Data rows:
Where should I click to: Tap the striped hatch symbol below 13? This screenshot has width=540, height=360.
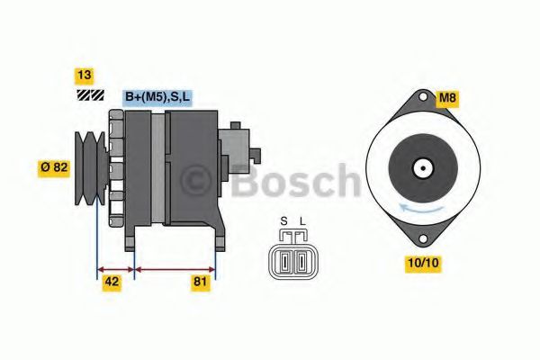[x=89, y=94]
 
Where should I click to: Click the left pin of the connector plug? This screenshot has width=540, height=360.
[x=284, y=261]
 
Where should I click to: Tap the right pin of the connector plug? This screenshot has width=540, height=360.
[x=298, y=261]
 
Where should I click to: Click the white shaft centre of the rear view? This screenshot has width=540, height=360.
[x=420, y=168]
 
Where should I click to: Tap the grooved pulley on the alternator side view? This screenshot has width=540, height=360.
[x=91, y=167]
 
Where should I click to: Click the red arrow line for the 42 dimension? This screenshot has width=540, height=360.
[x=115, y=267]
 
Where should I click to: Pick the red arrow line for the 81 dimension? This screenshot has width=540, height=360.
[x=175, y=267]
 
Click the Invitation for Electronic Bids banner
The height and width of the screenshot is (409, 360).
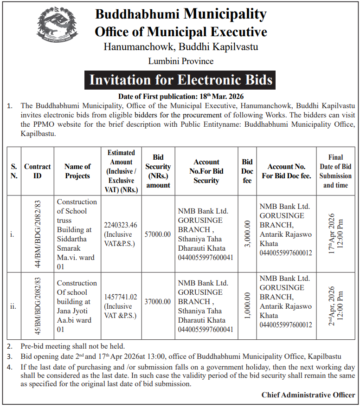180,80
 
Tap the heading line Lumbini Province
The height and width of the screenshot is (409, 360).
180,61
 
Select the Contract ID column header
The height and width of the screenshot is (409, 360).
38,171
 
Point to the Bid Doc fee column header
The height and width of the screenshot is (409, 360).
247,171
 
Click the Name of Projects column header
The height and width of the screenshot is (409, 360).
77,171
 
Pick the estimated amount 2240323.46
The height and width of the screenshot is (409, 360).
121,225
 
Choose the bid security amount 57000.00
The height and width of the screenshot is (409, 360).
158,234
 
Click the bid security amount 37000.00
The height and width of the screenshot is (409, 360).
158,301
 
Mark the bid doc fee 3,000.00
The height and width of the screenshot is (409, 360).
247,234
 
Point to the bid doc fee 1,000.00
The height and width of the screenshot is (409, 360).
247,304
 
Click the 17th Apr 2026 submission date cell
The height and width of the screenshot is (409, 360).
335,234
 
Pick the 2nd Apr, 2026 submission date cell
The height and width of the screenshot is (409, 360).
335,304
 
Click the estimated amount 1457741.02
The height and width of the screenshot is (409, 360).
121,297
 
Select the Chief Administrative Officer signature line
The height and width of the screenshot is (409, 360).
308,395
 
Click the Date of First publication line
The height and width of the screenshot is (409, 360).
180,97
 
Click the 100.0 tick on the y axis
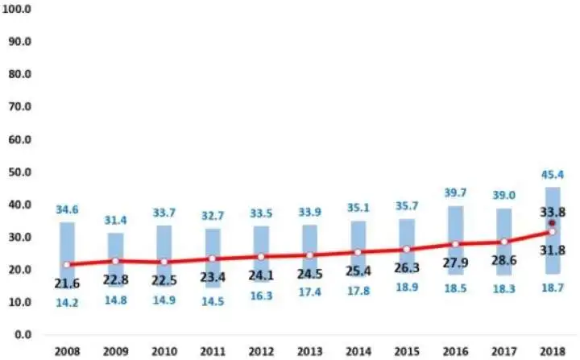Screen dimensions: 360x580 point(18,9)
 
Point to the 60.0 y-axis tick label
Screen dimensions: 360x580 point(18,139)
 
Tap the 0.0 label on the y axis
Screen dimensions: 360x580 point(21,334)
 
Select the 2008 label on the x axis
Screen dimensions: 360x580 point(68,351)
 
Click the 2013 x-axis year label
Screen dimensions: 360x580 point(309,351)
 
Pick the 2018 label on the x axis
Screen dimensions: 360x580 point(553,351)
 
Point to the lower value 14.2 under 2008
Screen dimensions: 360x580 point(68,303)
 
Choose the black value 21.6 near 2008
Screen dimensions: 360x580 point(68,283)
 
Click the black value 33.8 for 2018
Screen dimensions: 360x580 point(553,210)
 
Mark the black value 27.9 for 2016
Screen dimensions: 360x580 point(455,264)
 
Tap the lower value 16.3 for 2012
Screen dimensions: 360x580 point(261,296)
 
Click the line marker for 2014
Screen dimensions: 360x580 point(358,252)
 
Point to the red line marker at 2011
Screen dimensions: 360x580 point(213,259)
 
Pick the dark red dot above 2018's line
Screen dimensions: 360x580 point(552,223)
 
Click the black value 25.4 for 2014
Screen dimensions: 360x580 point(358,272)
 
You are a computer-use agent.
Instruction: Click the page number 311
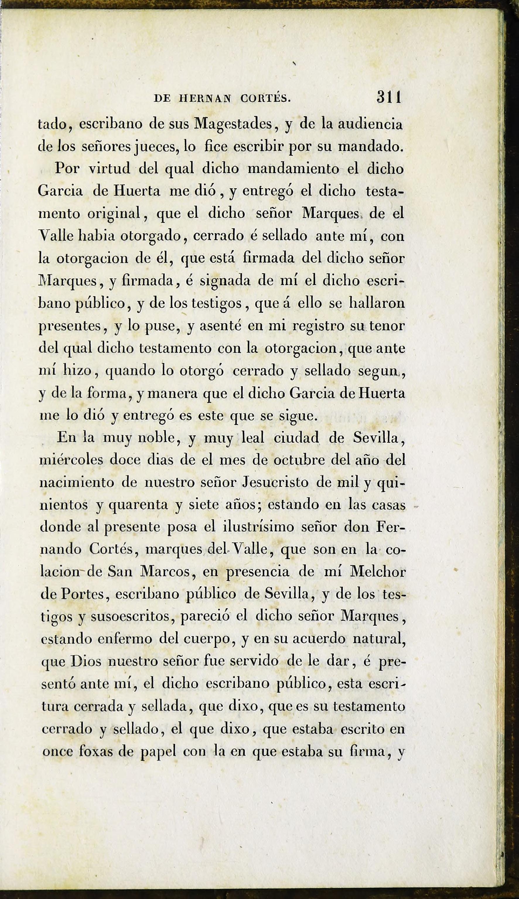[389, 97]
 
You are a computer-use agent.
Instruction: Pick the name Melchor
[378, 572]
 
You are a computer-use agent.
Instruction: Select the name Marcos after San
[167, 572]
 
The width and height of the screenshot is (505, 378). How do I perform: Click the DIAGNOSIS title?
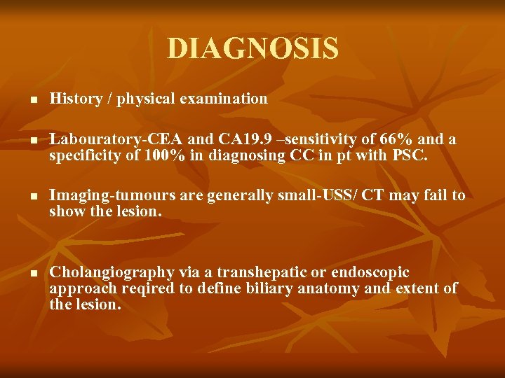pyautogui.click(x=252, y=49)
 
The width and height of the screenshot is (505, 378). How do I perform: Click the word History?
pyautogui.click(x=75, y=99)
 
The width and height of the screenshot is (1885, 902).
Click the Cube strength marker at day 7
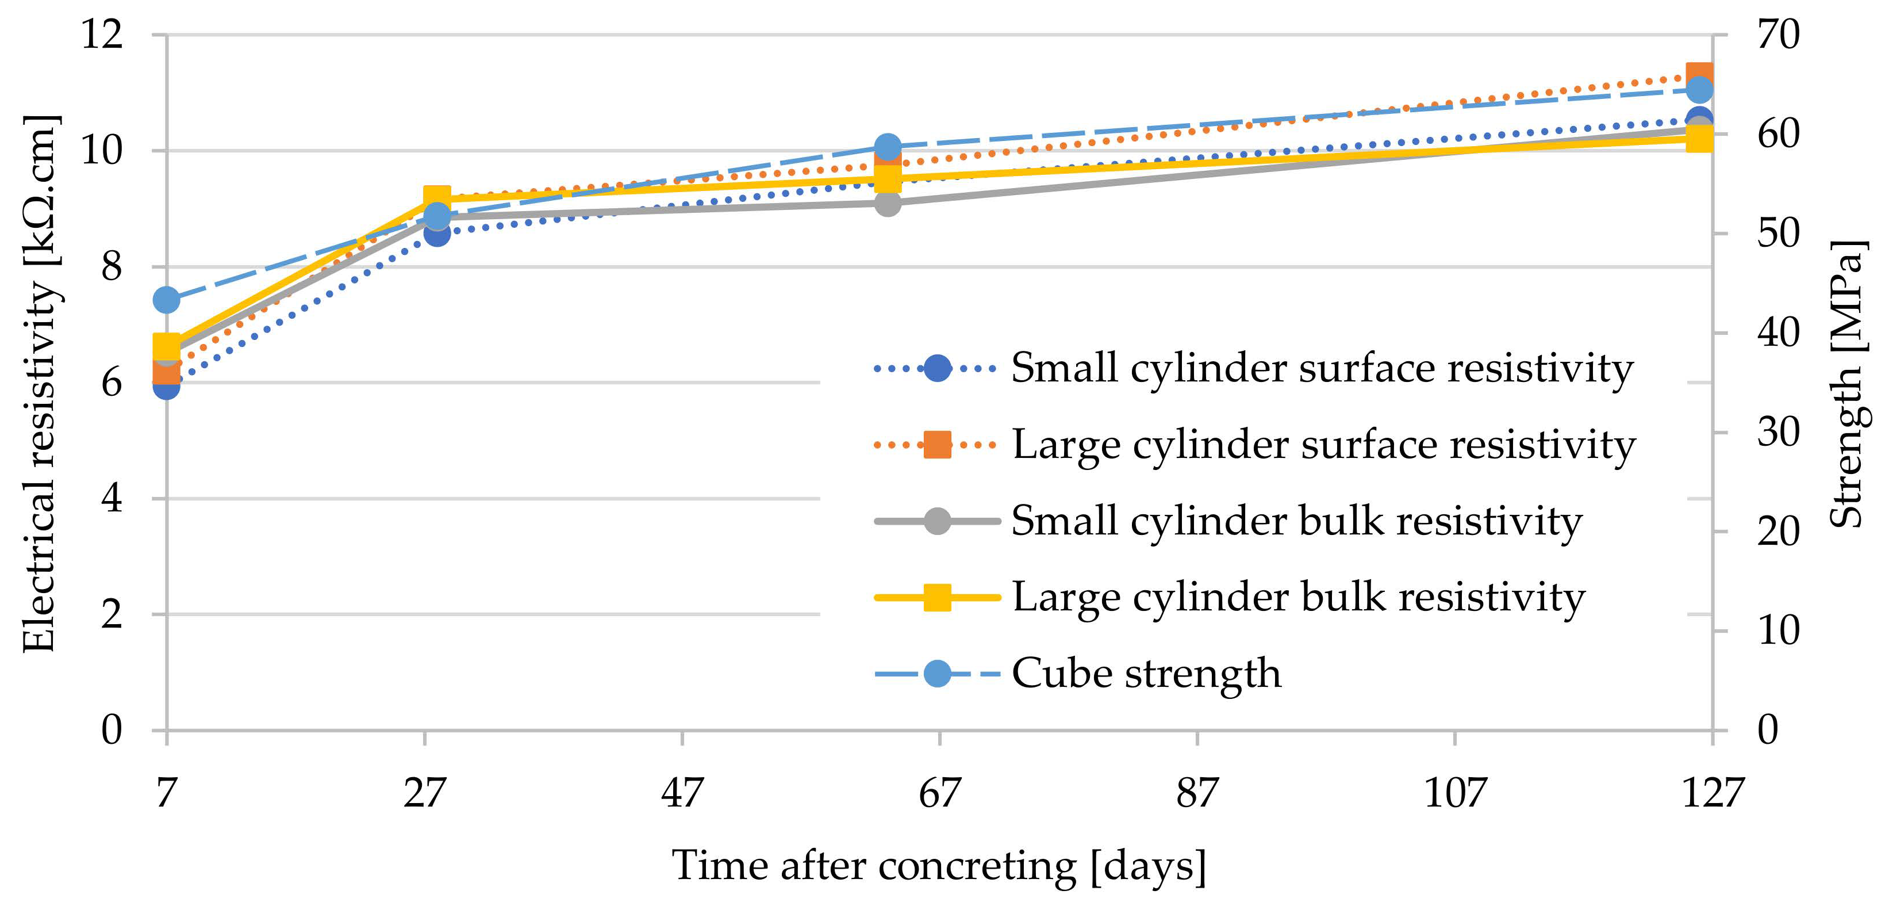[x=167, y=300]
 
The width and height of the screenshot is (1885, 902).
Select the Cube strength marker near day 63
[x=888, y=147]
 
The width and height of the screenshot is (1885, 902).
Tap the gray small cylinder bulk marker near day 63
[x=888, y=204]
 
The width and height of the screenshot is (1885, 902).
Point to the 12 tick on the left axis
[x=102, y=35]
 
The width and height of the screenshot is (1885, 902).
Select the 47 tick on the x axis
[x=682, y=793]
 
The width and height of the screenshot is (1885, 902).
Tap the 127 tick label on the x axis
[x=1713, y=793]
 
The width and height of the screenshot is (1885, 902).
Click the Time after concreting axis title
[x=939, y=866]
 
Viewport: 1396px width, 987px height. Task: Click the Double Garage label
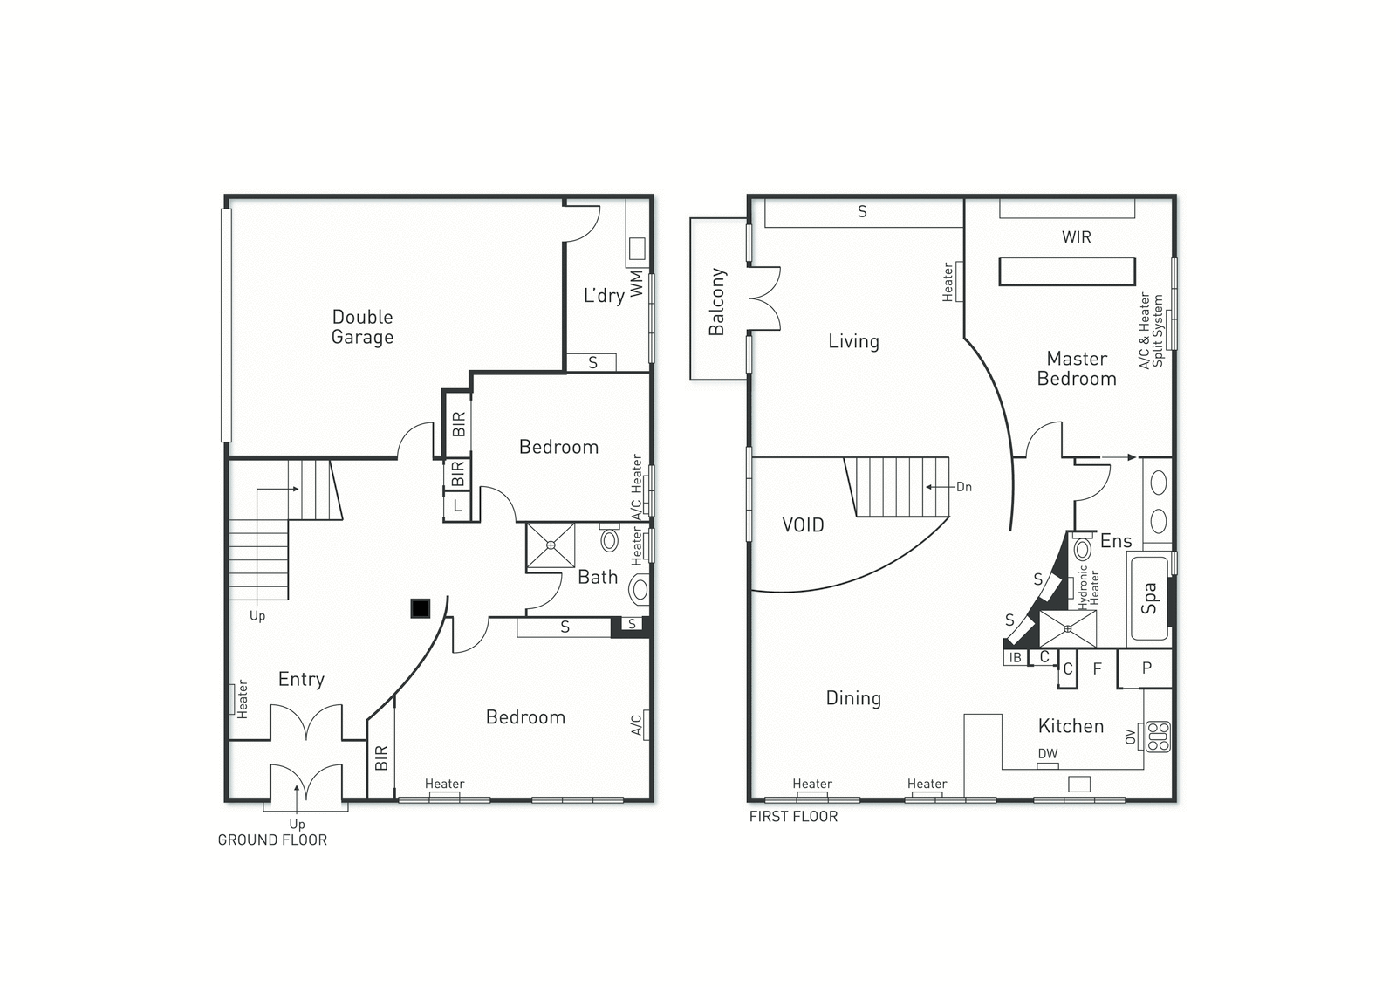(362, 326)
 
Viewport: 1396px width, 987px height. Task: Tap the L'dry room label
(603, 295)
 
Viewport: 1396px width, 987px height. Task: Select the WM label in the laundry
(636, 284)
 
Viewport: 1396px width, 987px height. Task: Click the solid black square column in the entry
(420, 608)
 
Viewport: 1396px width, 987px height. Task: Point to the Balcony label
(716, 302)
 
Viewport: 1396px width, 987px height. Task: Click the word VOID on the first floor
(803, 525)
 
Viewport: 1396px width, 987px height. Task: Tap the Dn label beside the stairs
(963, 487)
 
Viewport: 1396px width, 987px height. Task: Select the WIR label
(1077, 236)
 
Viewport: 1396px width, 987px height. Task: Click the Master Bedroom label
(1077, 368)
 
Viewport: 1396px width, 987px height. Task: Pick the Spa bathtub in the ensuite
(1149, 599)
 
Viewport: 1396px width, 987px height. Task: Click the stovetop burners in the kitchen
(1158, 737)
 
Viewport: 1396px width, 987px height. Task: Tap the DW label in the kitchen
(1048, 754)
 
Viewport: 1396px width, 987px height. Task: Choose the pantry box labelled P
(1146, 668)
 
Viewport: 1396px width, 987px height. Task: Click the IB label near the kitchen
(1016, 658)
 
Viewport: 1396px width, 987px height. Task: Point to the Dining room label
(853, 698)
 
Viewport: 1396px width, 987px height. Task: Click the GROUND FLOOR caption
(272, 840)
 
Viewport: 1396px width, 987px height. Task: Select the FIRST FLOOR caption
(793, 816)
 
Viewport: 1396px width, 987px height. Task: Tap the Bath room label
(598, 578)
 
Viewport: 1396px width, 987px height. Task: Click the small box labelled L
(457, 505)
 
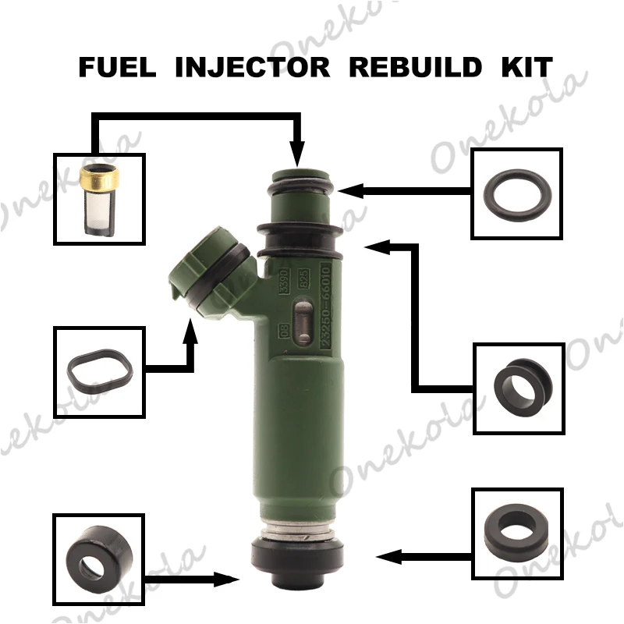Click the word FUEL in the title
coord(113,68)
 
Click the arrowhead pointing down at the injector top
coord(296,154)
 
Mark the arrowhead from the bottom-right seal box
coord(385,557)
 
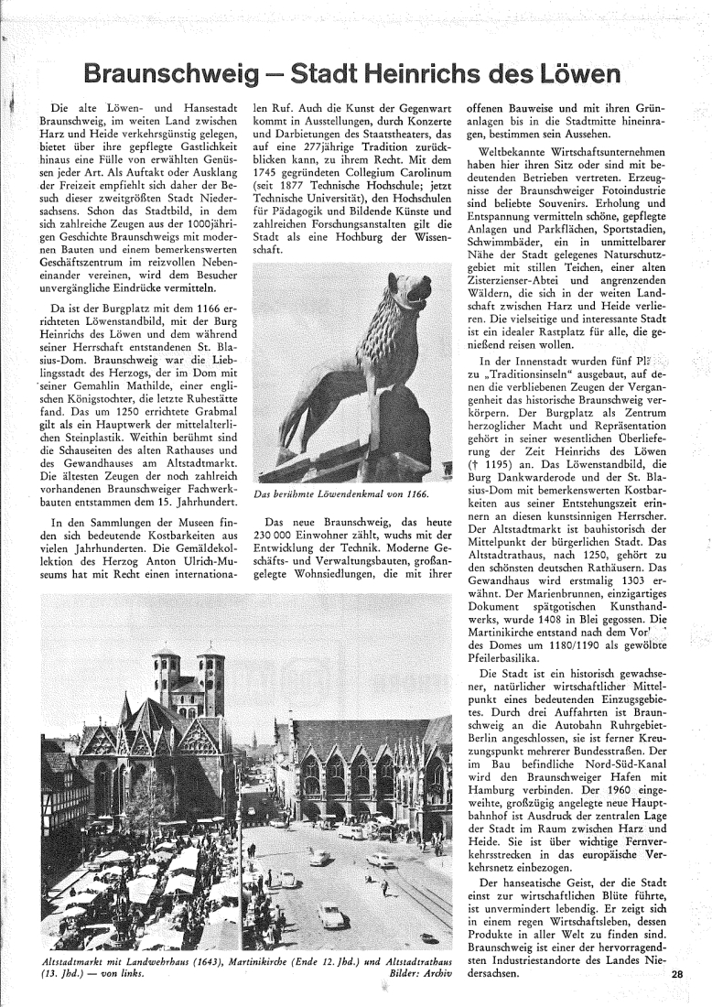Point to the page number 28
(x=676, y=975)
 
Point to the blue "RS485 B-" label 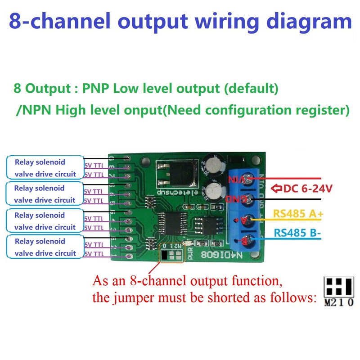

Job:
Copy the data from the line with "Point to the page number 28" through the end of the data, shifting every coordinate in the answers by -37. Leave the pictures out.

Reply:
Point to the page number 28
(x=639, y=938)
 
Point to the blue "RS485 B-" label 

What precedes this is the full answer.